Tom Opie was then the Chief of the North Slope Borough Fire Department, so he flew down to Anaktuvuk Pass to train local volunteer fire fighters. Several times, they set Rachel's house back on fire, and then went in and put the flames out all over again.

I got to put on a firefighter's outfit and oxygen mask and crawl into the burning house on my belly under the smoke with them. It was only a drill, but it was tough. It increased my respect for firefighters.

The lady sitting by the window behind her is Mary Sage, who is an excellent Eskimo dancer and a good photographer. She has had several photos published in the Anchorage Daily News. Sometimes, when I have had a photo I have needed to get identified I have contacted her on Facebook and she has helped me out.

I am embarrassed that the name of the lady sitting next to slips my mind. This is happening to me more and more.

As to the idenity of the man scratching his head, I haven't the slightest idea who he is.

This is how it is in Alaska when you board a jet plane. There will be strangers on board, but there are always many familiar faces.

Alaska is the biggest small town in the USA - perhaps the world.

And the Stewardesses are friendly - especially when you unexpectedly wind up in First Class. 

Shortly after this, I got what I believe to be a pretty neat series of pictures that I took while sitting in First Class, but it is late and I need to go to bed.

I will try to make a second post after I get up, before I drive into Anchorage to pay a visit to Little Kalib, his fish, his dad and mom - who, I am happy to say, has not yet had to go to the delivery room although she continues to experience low-level contractions.

Lisa and I are thinking about taking in a movie and Melanie has invited me to eat at a new Indian Restaurant, which actually serves South India food as well as North, and I believe Rex and Charlie will be there, too. So we will dine, and as we do, we will think of Southern India, of Soundarya and Anil, Sujitha, Ganesh, Buddy, Murthy, Vasanthi, Vivek, Khena, Vijay, Vidya and all the other members of our Indian family. I hear that the food is excellent and I do not doubt it. Yet, I do not think it will be quite so good as that prepared by Vasanthi, for Melanie and me.

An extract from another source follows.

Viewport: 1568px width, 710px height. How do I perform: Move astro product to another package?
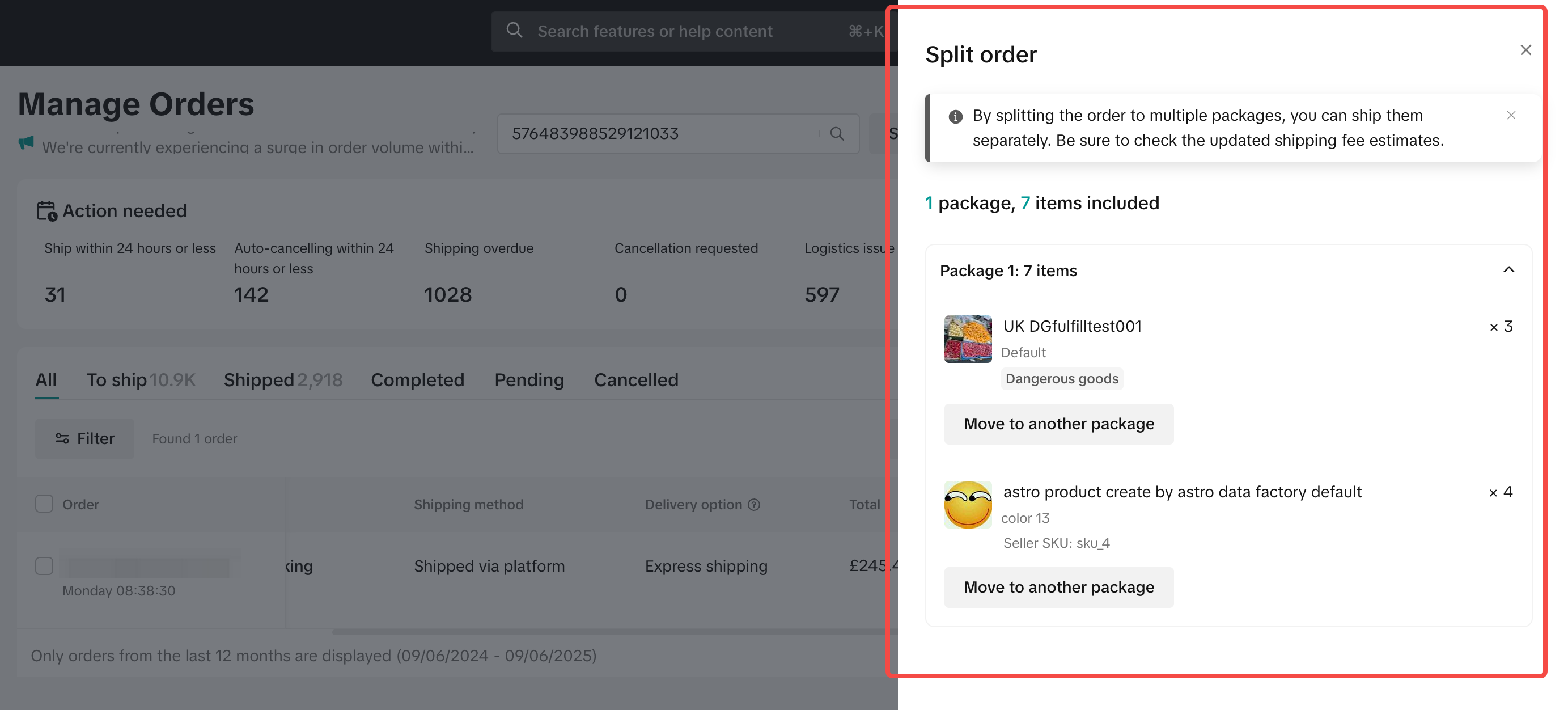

I do not know what Caleb will do.

As for Margie, she remains in Arizona, completely snowed under by a series of huge storms that have dumped over four feet upon her sister's house in the White Mountains. They lost all power and for a full day I could not contact her by phone, because their cell service was gone, too.

Every time I tell someone that Margie is in Arizona, they say something like, "Oh! I'll bet she's really enjoying the sun and warm weather."